Each week, powered by Globalista, we bring you the best of the travel pages.

Almaty, Kazakhstan. Photo credit: Irene

Go east, young man
For centuries, Western writers have been enticed by the East and its exoticism, whether real or imagined – and this weekend’s crop of travel writers are no different. The Independent’s Adrian Mourby claimed that Kazakhstan’s “Almaty and Astana are just out of this world”, while The Telegraph’s John Gimlette explored the world’s largest network of underground cities and towns in his Guide to Cappadocia, Turkey: Kingdom of Caves. “Our own cave looked out over a huge swathe of Cappadocia; a swirling landscape the colour of oatmeal and peaches; gorges full of pinnacles like clusters of spears; the distant cone of Mount Erciyes, lightly powdered in snow.”

Moving Gulf-wards, Tom Yarwood makes a somewhat emotional journey Back to Bahrain in The Guardian: “This island kingdom in the Arabian Gulf was my paradise. I spent two years here and fell in love with its heat and light, its stark, rocky interior and lush palm groves, its ancient monuments and rambling souks. So it is with trepidation that I have returned, fearing the change wrought by development.” Also in The Guardian, Peter Carty discovers Oman’s desert island, Masirah: “Goats and camels foraged in parched scrub and low acacia bushes, often wandering across the road.

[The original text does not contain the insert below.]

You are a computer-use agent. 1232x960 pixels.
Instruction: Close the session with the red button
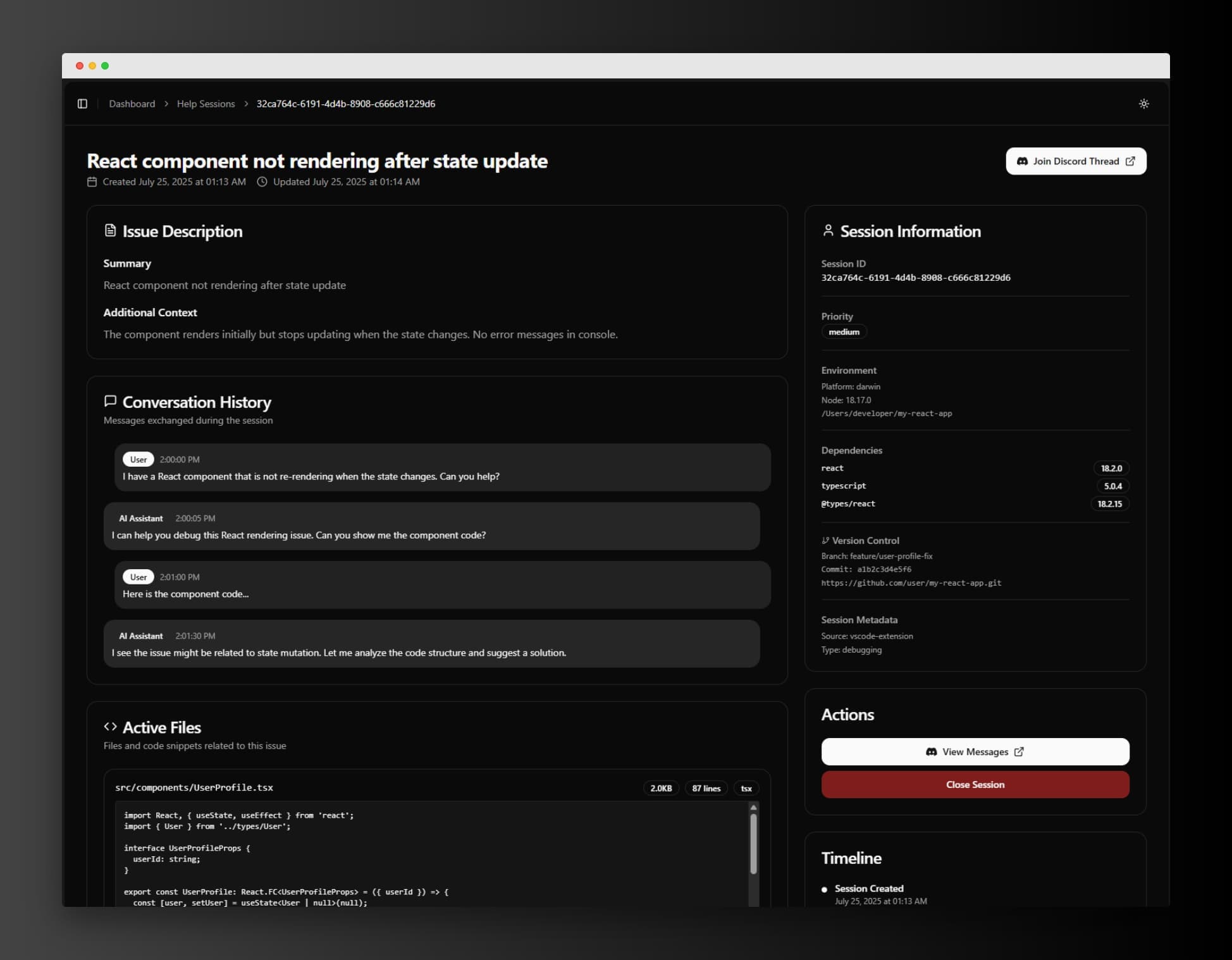[975, 784]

There’s an interior of barren hills and eerie alien landscapes. Footprints and tyre marks on golden beaches leave black tracks as they penetrate to volcanic sediment below.” And Sara Wheeler takes Tea in the Sahara: a road trip through the Libyan desert: “The road south from Tripoli is a study in desiccation.”

Off the beaten track
Also this week, straying far from the path: The Financial Times’s team of travel writers says, “Forget Paris, have you tried . . . ?” Offering a min-guide to each destination, the paper declares, Forget Venice, try Treviso. Forget Brussels, try Antwerp. Forget Barcelona, try Gijón. Forget Paris, try Marseilles. Forget Prague, try Český Krumlov.

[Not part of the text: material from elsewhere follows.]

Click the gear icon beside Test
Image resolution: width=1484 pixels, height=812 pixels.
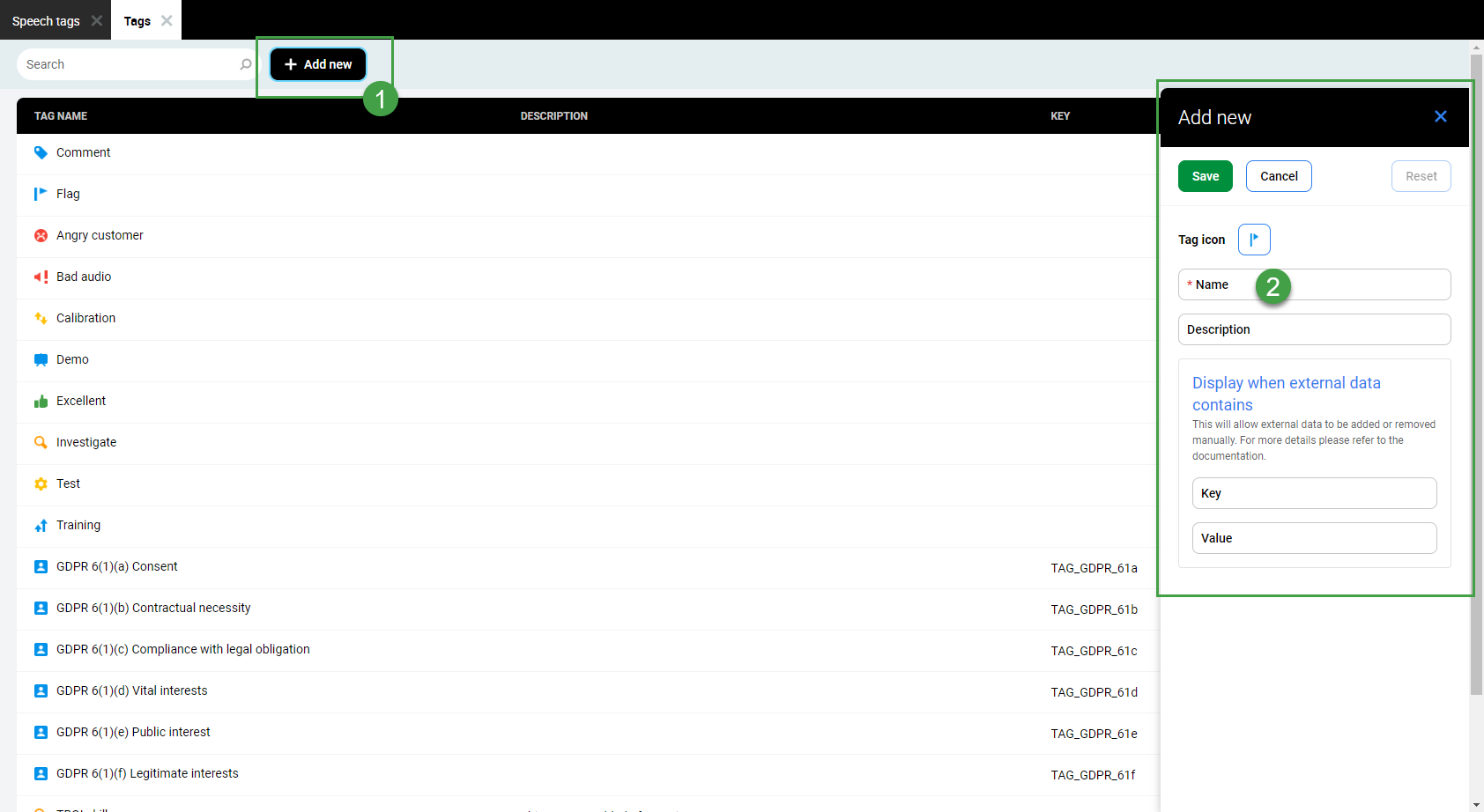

Meanwhile, over in The Guardian, Horatio Clare wonders why there are no tourists in Algiers, north Africa’s white lady. ”With its Phoenician, Roman, Byzantine, Ottoman, Barbary pirate and French colonial heritage, Algeria has a hoard to dazzle any enthusiast of culture, architecture, literature, art, design, ornithology, botany or geography.” And The Independent’s Chris Leadbeater recommends that you “Go off the beaten track in Ibiza”: “Faced with a week on the island, my plan is a revolutionary one: to sample both sides of this divide. Nightlife and noise on one hand. The soft alternative of chorizo and churches, manchego and museums on the other.”